[Element and text position data]
========================================================================
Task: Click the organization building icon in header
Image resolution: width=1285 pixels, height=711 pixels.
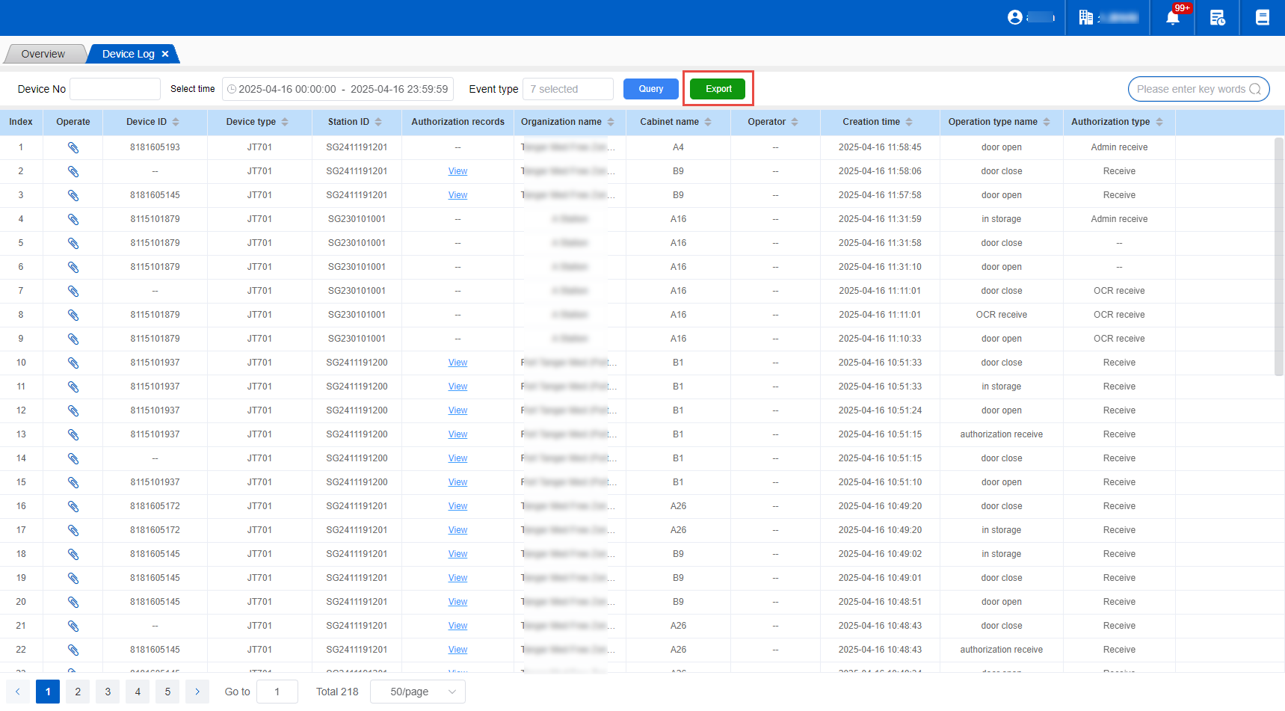Action: coord(1085,17)
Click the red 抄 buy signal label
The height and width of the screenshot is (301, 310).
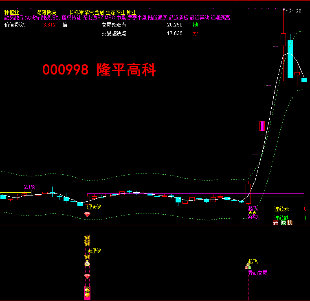pos(196,33)
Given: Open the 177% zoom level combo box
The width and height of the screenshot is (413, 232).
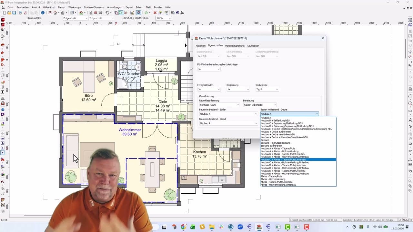Looking at the screenshot, I should pyautogui.click(x=164, y=18).
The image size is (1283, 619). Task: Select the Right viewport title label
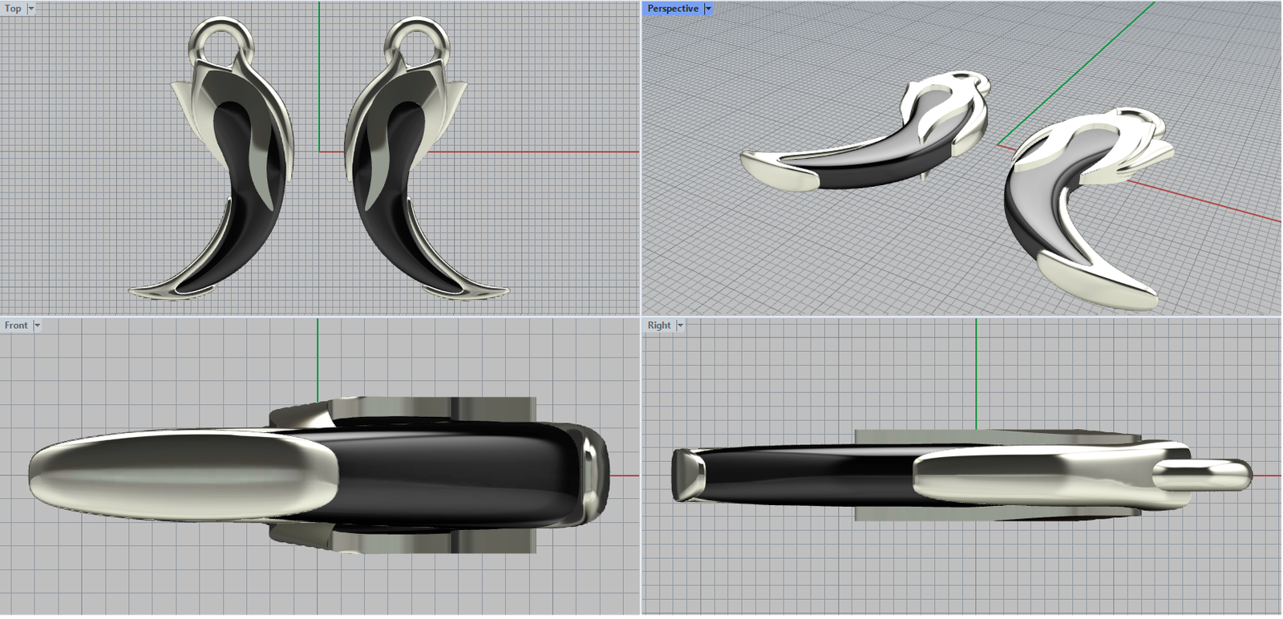659,326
========================================================================
Stated task: Render the lines of the listing as a JSON list of strings, one string per line and no blank lines, starting with the line that contains "Click the red 抄 buy signal label" and continuing through the end of the listing. Leave the pictures out of your answer.

Written answer:
[
  "Click the red 抄 buy signal label",
  "The height and width of the screenshot is (301, 310).",
  "pos(196,33)",
  "Given: Open the 177% zoom level combo box",
  "The width and height of the screenshot is (413, 232).",
  "Looking at the screenshot, I should pyautogui.click(x=164, y=18).",
  "The image size is (1283, 619). Task: Select the Right viewport title label",
  "659,326"
]